## DATA SHOWN
######

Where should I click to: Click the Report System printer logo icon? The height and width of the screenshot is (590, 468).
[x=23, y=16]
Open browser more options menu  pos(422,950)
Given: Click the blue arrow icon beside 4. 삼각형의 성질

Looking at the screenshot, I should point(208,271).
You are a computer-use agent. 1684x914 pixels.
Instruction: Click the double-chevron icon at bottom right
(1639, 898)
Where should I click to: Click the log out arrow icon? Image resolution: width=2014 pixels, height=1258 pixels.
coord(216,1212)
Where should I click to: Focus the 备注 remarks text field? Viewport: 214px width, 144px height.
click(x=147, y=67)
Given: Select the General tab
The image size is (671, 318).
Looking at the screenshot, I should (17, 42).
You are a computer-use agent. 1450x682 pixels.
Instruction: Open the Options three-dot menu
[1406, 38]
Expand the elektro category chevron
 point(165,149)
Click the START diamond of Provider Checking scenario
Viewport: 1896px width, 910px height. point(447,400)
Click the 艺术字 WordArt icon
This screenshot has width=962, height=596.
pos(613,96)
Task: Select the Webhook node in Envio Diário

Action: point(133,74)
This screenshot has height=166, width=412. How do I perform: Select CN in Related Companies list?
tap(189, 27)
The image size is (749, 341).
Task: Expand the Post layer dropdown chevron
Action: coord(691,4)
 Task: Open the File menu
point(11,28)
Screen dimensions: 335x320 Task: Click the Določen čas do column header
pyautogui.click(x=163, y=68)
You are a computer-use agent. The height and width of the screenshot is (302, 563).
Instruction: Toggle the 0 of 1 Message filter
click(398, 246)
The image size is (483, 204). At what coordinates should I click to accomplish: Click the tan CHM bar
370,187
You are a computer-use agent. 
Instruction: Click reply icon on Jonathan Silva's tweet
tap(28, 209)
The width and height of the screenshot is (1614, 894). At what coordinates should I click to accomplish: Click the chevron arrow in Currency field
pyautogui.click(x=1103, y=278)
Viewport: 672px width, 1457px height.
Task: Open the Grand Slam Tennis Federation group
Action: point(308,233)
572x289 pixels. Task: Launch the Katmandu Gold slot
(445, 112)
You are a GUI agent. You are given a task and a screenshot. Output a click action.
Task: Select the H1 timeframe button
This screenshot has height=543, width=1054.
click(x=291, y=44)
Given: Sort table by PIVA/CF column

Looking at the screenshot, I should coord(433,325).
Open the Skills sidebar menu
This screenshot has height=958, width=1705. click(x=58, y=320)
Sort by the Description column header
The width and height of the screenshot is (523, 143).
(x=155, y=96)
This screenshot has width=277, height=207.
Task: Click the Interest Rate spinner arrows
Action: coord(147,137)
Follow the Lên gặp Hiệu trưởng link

######

## REQUIRED WORK
Reproduce, with no changes, the items that run from the line containing "Click the 艺术字 WordArt icon" through the line containing "point(11,28)", both of those lines included.

## RESPONSE TO THIS EXERCISE
Click the 艺术字 WordArt icon
This screenshot has width=962, height=596.
pos(613,96)
Task: Select the Webhook node in Envio Diário

Action: point(133,74)
This screenshot has height=166, width=412. How do I perform: Select CN in Related Companies list?
tap(189, 27)
The image size is (749, 341).
Task: Expand the Post layer dropdown chevron
Action: coord(691,4)
 Task: Open the File menu
point(11,28)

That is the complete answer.